Stored entries
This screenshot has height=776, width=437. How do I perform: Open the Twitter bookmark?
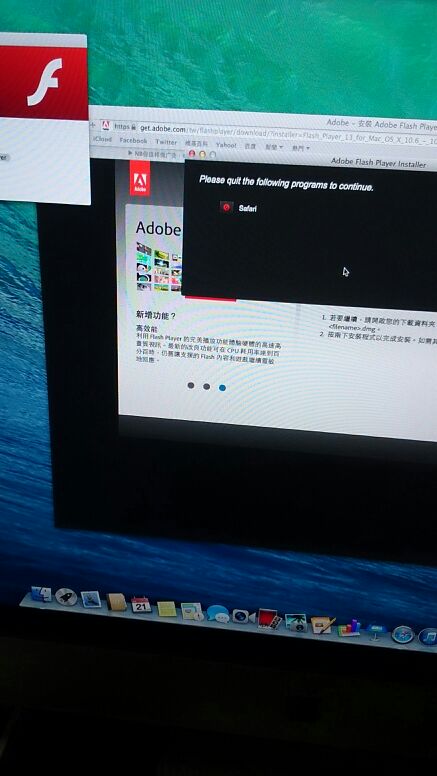166,142
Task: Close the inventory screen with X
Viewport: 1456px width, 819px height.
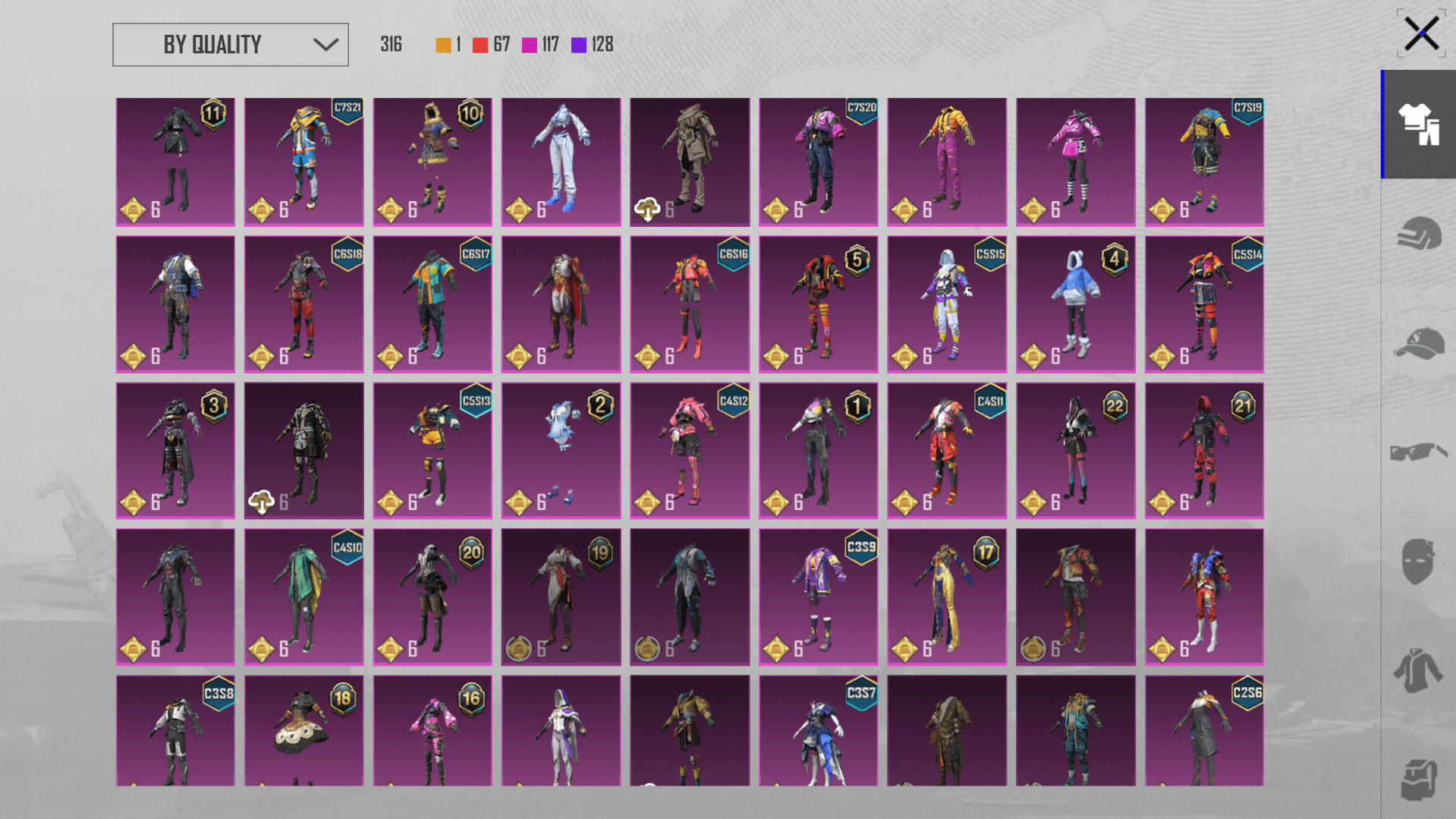Action: pos(1420,34)
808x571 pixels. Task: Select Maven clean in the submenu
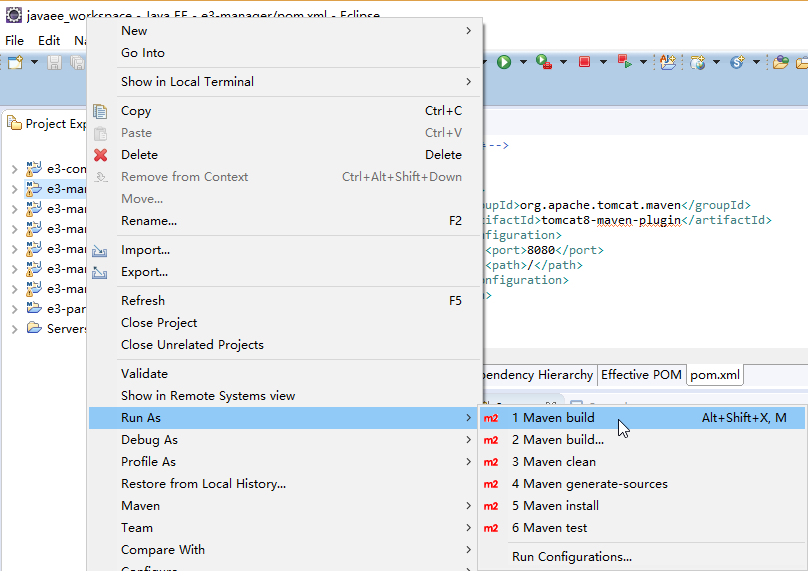[553, 462]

WHAT IS EXPECTED
Where the line containing "Task: Close the inventory screen with X" appears above, start there and set down each line exactly through the last line of the data; leave out every picture.

RESULT
Task: Close the inventory screen with X
Viewport: 1456px width, 819px height.
Action: pos(1420,34)
808x571 pixels. Task: Select Maven clean in the submenu
[553, 462]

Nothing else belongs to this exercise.